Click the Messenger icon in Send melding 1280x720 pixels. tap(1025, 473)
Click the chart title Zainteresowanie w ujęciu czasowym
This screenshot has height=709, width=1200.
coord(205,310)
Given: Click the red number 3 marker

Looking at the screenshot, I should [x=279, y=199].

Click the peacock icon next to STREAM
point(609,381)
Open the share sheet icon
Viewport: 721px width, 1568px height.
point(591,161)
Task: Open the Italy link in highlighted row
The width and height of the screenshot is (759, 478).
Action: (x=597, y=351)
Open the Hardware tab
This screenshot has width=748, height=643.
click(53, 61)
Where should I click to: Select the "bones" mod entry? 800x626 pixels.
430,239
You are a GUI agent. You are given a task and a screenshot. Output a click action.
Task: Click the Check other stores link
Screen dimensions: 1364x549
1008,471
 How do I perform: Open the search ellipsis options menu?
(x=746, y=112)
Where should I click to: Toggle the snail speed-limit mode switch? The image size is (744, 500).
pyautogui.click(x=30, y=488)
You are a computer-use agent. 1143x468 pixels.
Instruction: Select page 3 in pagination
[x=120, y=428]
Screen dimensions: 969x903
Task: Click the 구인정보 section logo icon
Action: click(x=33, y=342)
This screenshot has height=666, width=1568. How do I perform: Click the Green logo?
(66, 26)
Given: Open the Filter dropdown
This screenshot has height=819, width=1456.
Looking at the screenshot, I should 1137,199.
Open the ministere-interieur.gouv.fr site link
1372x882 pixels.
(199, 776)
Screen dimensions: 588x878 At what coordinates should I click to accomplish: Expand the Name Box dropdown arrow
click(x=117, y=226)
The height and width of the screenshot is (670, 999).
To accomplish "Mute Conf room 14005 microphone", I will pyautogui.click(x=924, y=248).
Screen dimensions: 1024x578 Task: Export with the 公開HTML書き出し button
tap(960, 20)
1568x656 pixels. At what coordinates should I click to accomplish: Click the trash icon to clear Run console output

:: Task item ::
Retype all of the entries. Keep each one exactly as written.

:: Response for this exercise ::
Click the Messenger icon in Send melding 1280x720 pixels. tap(1025, 473)
Click the chart title Zainteresowanie w ujęciu czasowym
This screenshot has height=709, width=1200.
coord(205,310)
Given: Click the red number 3 marker

Looking at the screenshot, I should [x=279, y=199].

Click the peacock icon next to STREAM
point(609,381)
Open the share sheet icon
Viewport: 721px width, 1568px height.
point(591,161)
Task: Open the Italy link in highlighted row
The width and height of the screenshot is (759, 478).
Action: (x=597, y=351)
Open the Hardware tab
This screenshot has width=748, height=643.
click(53, 61)
Where should I click to: Select the "bones" mod entry? 800x626 pixels.
430,239
You are a GUI agent. You are given a task and a screenshot. Output a click action.
Task: Click the Check other stores link
Screen dimensions: 1364x549
1008,471
 How do I perform: Open the search ellipsis options menu?
(x=746, y=112)
Where should I click to: Toggle the snail speed-limit mode switch? The image size is (744, 500).
pyautogui.click(x=30, y=488)
You are a computer-use agent. 1143x468 pixels.
Instruction: Select page 3 in pagination
[x=120, y=428]
Screen dimensions: 969x903
Task: Click the 구인정보 section logo icon
Action: click(x=33, y=342)
This screenshot has height=666, width=1568. How do I perform: Click the Green logo?
(66, 26)
Given: Open the Filter dropdown
This screenshot has height=819, width=1456.
Looking at the screenshot, I should 1137,199.
Open the ministere-interieur.gouv.fr site link
1372x882 pixels.
(199, 776)
Screen dimensions: 588x878 At what coordinates should I click to accomplish: Expand the Name Box dropdown arrow
click(x=117, y=226)
The height and width of the screenshot is (670, 999).
To accomplish "Mute Conf room 14005 microphone", I will pyautogui.click(x=924, y=248).
Screen dimensions: 1024x578 Task: Export with the 公開HTML書き出し button
tap(960, 20)
1568x656 pixels. At what coordinates should I click to accomplish: Click the trash icon to clear Run console output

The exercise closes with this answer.